Questo non è un semplice scandalo, come possono accaderne anche nei Paesi meglio governati. È la dimostrazione, soprattutto dopo le vicende bancarie degli scorsi mesi, che Tangentopoli e i 14 anni passati dall'arresto di Mario Chiesa non hanno intaccato le cattive abitudini di alcuni settori della società. Pensavamo che le indagini di Mani pulite avrebbero avuto ricadute positive per tutta la vita nazionale. Credevamo che la proliferazione dei codici etici nella prima metà degli anni Novanta fosse qualcosa di più di uno dei tanti esercizi in cui il Paese rivela i suoi vizi peggiori: retorica, ipocrisia, conformismo. Ma scopriamo che le cattive abitudini, in certi ambienti, non sono cambiate. Quanto più una corporazione è potente, corteggiata e adulata dal Paese e dalla politica, tanto più sembra convinta di poter violare la legge e aggirare le regole.
Non è lo scandalo che preoccupa: è la combinazione di cinismo, sentimento d'impunità e indifferenza a qualsiasi principio morale che traspare dalla vicenda. Di chi è la colpa? Dei controllori che non controllano? Di una classe dirigente amorale? Di una opinione pubblica in cui l'indignazione è sporadica, sussultoria, inconstante?
Nello scandalo del football vi è un altro aspetto inquietante. Quando scoppiò Tangentopoli la reazione della magistratura fu, a dir poco, anomala. I procuratori si impadronirono del circuito mediatico e lo alimentarono con fughe, interviste, indiscrezioni. Le procure cominciarono a contendersi la materia delle indagini. Alcuni magistrati si abituarono a vivere nel cerchio di luce dei riflettori e dettero l'impressione di amare il loro nuovo ruolo. Mi dissi allora che queste anomalie erano forse giustificate da una esigenza: aprire un varco, grazie al consenso della pubblica opinione, nel muro di cinismo e di omertà che copriva il rapporto tra la politica e gli affari. Ma i magistrati avrebbero dovuto essere i primi a rendersi conto che bisognava tornare, dopo la «libera uscita» di quel momento eccezionale, alle antiche virtù del mestiere: il silenzio, la discrezione e una forte distanza di sicurezza dal mondo della politica.
Ciò che sta accadendo in questi giorni sembra dimostrare che lo stile di Mani pulite sopravvive.
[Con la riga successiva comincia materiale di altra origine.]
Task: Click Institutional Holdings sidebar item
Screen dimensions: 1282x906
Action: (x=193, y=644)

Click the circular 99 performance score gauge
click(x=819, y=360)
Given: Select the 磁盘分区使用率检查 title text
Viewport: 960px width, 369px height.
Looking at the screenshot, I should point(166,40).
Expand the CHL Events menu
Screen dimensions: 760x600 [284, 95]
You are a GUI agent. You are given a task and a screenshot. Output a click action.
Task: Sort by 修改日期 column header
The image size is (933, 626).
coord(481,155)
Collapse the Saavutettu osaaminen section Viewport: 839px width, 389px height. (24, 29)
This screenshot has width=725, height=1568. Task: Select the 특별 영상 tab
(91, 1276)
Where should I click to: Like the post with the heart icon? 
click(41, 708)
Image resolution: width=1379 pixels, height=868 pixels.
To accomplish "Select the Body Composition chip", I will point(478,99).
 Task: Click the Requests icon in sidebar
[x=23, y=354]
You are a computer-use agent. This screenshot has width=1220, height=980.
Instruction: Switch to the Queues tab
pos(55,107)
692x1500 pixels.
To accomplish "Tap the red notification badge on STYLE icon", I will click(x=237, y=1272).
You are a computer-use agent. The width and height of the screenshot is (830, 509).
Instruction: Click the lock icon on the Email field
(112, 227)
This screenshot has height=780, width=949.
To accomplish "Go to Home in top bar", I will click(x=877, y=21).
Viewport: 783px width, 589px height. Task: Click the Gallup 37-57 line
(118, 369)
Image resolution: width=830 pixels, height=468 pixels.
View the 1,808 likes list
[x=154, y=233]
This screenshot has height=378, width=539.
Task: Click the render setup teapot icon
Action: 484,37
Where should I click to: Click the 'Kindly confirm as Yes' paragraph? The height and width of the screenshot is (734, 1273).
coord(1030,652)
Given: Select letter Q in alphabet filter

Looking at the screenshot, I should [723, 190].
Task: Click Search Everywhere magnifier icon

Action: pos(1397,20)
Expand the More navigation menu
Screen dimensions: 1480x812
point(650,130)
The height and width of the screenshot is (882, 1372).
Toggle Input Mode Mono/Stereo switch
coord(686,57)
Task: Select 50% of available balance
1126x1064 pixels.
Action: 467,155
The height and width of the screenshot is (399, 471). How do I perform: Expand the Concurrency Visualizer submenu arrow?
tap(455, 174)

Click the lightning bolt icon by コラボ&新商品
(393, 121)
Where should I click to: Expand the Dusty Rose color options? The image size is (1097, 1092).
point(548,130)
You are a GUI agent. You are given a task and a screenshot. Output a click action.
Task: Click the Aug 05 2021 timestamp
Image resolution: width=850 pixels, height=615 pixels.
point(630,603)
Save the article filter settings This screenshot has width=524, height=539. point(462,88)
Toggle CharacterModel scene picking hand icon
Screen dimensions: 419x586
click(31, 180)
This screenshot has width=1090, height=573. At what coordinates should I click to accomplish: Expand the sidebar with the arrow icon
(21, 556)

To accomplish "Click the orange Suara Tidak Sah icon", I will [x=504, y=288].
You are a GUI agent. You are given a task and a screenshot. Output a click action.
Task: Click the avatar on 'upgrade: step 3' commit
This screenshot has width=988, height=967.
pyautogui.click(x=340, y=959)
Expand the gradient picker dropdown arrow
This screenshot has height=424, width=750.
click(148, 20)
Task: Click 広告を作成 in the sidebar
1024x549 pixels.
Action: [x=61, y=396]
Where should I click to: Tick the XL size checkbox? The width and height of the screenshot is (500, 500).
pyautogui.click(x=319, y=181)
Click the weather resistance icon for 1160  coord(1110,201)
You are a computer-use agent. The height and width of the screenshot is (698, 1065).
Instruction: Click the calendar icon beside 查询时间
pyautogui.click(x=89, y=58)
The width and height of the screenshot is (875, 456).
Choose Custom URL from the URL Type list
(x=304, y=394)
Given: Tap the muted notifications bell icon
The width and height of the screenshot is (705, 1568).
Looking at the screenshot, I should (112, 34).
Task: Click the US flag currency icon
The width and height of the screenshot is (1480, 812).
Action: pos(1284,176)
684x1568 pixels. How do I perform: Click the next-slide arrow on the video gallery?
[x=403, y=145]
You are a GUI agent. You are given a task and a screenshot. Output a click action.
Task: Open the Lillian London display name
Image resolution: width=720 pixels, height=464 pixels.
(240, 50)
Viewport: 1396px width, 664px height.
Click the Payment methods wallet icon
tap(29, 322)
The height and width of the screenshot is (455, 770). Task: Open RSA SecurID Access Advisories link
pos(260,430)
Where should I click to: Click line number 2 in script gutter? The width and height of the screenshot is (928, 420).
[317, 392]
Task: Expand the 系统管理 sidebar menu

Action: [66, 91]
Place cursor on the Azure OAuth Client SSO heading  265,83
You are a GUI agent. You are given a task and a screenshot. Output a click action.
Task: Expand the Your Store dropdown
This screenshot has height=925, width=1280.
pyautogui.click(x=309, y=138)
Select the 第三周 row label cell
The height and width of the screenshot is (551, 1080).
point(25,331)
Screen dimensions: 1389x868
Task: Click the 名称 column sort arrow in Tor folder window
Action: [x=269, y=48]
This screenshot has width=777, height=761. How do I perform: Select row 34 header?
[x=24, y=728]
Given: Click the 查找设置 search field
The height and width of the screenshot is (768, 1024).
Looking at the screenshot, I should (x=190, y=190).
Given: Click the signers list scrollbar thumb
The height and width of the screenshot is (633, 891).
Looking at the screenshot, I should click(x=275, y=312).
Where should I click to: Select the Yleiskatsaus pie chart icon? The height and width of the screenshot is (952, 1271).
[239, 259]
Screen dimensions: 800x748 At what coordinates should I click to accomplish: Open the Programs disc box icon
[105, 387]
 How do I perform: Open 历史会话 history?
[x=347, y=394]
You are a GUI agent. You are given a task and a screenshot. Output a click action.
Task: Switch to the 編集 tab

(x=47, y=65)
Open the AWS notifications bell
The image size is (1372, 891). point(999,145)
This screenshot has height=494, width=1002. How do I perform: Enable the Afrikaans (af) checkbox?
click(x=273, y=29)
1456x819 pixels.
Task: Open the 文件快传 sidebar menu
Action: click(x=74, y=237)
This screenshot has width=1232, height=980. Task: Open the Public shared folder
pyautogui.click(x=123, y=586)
Siamo letteralmente sommersi da notizie di cui ignoriamo la paternità. E stiamo assistendo a una competizione fra le procure che ricorda gli anni di Tangentopoli. Esiste una istituzione che può affrontare autorevolmente questo problema: il Consiglio superiore della magistratura. Ma la sua maggiore preoccupazione in questi anni è stata quella di rivendicare l'indipendenza della magistratura. È giusto. Ma non sarebbe altrettanto giusto chiedersi, almeno in qualche caso, quale uso si faccia di tale indipendenza?
Ancora una osservazione. I risultati di questo grande clamore giudiziario sono inevitabilmente inferiori alle attese: qualche condanna cassata in appello, qualche detenzione cautelativa seguita da proscioglimento, qualche archiviazione. E così, dopo avere suscitato una appassionata sete di giustizia, la magistratura alimenta un'altra ricorrente patologia italiana: la sindrome dell'insabbiamento. E nuoce, in ultima analisi, a se stessa.